Season finale at Candlestick. Sun December 21, the 49ers host the Buffalo Bills in the regular-season closer. The home side enters at 6-9 after a 35-10 divisional road loss at Atlanta. Buffalo is a postseason AFC East team. Final regular-season game of Walsh's second year.[1][2][3]
49ers vs. Buffalo Bills
Pregame
The season finale arrives at Candlestick on a Sunday before Christmas and this second year has every chapter it has been going to have except this one. Buffalo arrives with a postseason berth secured. The home side arrives 6-9. The math is binary. A win closes the year at 7-9 and writes a closing-stretch record that reads as a stable corrective phase. A loss closes at 6-10 and matches a 1979 record this franchise was supposed to leave behind.
Week sixteen: the regular season's final Sunday and the playoff bracket finalizes by the end of the day. Buffalo arrives at Candlestick with a postseason spot already secured. The home side's season closes today regardless of result, with no playoff implications on either side. The conference's wild-card picture sorts itself among the back-end contenders today.

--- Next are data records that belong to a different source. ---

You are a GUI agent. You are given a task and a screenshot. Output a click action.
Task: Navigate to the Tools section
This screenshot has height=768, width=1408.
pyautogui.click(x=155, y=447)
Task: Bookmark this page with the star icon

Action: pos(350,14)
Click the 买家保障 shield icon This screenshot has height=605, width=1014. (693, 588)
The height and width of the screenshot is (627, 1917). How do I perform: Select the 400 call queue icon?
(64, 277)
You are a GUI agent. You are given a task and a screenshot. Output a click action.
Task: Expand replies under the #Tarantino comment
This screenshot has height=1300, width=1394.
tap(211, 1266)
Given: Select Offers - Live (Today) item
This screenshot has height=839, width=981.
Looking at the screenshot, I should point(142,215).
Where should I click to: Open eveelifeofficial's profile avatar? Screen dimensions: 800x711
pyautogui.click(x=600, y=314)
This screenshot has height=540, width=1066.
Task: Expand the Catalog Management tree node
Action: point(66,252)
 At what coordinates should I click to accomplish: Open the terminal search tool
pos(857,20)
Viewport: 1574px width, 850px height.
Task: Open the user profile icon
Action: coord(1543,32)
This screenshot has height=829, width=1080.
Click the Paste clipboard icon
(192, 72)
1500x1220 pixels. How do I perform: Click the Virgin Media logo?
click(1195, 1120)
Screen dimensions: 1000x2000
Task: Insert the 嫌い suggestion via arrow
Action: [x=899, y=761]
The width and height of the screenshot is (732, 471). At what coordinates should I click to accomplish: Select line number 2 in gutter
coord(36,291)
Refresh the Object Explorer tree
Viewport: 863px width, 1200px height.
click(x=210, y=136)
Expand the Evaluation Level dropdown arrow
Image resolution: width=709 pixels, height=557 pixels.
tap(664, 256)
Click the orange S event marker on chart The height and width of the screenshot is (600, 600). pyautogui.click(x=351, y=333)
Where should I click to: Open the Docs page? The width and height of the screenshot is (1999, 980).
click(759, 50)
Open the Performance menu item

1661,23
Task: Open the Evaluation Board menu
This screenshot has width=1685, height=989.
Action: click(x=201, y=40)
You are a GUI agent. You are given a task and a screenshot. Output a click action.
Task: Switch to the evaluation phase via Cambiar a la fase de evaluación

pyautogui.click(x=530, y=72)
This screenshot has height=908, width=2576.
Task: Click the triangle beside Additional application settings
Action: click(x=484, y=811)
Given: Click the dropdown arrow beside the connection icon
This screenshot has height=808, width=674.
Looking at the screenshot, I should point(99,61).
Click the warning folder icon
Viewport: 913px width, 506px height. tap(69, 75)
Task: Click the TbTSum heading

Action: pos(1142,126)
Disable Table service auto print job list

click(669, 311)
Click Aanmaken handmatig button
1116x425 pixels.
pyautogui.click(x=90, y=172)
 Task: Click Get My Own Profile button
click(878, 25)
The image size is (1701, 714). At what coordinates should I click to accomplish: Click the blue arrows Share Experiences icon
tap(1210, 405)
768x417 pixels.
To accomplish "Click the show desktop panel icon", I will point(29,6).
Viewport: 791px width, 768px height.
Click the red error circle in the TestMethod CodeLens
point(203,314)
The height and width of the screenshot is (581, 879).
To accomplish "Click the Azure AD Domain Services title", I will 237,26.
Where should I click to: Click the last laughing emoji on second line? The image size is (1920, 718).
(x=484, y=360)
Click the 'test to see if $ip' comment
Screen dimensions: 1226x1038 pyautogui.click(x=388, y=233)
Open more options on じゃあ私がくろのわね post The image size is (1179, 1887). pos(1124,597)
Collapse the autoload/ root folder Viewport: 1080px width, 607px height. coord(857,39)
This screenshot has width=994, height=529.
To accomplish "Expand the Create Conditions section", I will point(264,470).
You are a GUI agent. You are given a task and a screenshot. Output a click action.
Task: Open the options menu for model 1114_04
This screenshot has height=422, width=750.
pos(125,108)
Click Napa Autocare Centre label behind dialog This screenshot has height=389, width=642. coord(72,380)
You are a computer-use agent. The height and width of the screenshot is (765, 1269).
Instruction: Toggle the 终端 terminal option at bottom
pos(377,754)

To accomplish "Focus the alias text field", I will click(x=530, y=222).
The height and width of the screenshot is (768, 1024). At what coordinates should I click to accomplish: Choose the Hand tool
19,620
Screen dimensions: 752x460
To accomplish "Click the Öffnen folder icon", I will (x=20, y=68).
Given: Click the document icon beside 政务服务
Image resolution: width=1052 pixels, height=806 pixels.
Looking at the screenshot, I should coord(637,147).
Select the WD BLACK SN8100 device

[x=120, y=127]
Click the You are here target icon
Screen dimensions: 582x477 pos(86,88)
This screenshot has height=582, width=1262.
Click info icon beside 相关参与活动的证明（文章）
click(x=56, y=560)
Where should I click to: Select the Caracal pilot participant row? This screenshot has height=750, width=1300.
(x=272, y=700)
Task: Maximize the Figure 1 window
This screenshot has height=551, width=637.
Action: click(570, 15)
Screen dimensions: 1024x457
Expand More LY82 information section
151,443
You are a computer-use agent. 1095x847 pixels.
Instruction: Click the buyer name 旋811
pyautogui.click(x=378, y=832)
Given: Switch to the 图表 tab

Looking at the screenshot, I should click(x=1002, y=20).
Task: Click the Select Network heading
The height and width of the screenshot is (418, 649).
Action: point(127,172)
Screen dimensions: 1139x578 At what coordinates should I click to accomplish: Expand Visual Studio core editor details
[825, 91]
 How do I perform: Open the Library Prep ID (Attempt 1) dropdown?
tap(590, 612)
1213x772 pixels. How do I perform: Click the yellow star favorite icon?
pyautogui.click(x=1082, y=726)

Fifteen games of data. Cumulative differential minus-90. The 49ers have alternated wins and losses across the last five weeks. Page-side note today: red-zone touchdowns. The home side has scored exactly one offensive touchdown across the last two games. Season totals: scored 304, allowed 391 (margin minus-87). Buffalo's defense has been the AFC East's most consistent through the year.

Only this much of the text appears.